I had made it through my first final relatively unscathed, but in the two hours before my second final on the same day, I panicked. There was so much info I still needed to process. On the walk over to the auditorium, I called my mom. I started breathing hard and couldn’t see straight. I was hyper-aware of the fact that I wasn’t as smart or as eloquent as my classmates, who could identify a quote within seconds and then give ten minutes worth of context. I told her about students who prepared 100-page study guides whereas mine were barely ten (and handwritten, too).

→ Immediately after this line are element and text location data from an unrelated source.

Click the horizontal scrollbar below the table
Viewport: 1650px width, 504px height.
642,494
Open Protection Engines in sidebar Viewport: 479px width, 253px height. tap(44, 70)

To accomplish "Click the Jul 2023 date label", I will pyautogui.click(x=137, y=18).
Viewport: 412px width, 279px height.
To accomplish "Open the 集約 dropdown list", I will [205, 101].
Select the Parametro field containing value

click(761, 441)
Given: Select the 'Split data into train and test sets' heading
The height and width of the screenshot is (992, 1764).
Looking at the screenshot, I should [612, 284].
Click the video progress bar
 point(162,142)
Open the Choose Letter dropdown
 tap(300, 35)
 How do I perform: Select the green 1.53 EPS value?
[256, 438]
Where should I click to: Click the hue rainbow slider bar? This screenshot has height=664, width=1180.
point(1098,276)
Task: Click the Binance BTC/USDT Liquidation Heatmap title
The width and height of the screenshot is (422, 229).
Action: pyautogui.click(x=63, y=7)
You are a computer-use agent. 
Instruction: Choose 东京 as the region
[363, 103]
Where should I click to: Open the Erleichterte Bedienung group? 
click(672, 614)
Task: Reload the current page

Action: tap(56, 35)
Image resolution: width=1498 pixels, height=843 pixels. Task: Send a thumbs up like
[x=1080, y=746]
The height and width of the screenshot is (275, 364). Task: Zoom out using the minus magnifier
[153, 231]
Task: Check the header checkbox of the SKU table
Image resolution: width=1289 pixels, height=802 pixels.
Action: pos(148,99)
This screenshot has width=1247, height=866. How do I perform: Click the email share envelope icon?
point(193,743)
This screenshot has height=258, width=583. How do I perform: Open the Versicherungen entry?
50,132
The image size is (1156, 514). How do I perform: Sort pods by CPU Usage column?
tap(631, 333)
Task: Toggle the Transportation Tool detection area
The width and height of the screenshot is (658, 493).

Mom was in the middle of cell group—so she quickly prayed for me and hung up. I was on my own, with three pens and a semester’s worth of highly diluted knowledge lurking somewhere in my brain. The clock struck 2pm, and three hours and two blue books later I exited feeling like I had walked into a wall. This deadening feeling repeated itself three more times, intensifying with every final: It felt like I had been hit by a Smart car, then a Ford pick-up truck, and finally, a bullet train.
It’s easy to remember college as that: mind-numbing studying and midterms and studying and finals and the anxiety when grades come out. But a week before finals, in the span of three days, I baked cookies, met Vision at a wildly fun concert, had dimsum and ramen, enjoyed an impromptu suitemate nail salon, watched a comedy show, partook in the First Year Snowball Fight, had a hot chocolate late-night mini-dance party, bonded at a club turnover dinner, and watched Lady Bird.
And that was just one weekend.
College is all of that and more. It’s shifting and shaping your heart to find a home within new walls. It’s learning routes through courtyards until your feet have gained muscle memory, and it’s the thrill of finding shortcuts. It’s recognizing how easy it is to stop caring for your mental, spiritual, and physical health, and realizing how hard it is to care for yourself, let alone your newfound friends. It’s embracing the frantic juggling and still finding time to breathe, recuperate. It’s Lady Bird realizing, as Variety puts it, not just that her hometown is her most beloved place, “but that the life she’s been desperately longing for is the one that she’s been living.” It’s apprehension and excitement and heartache and hope all at once in a soul that is like the ocean: mercurial, unsure, beautiful.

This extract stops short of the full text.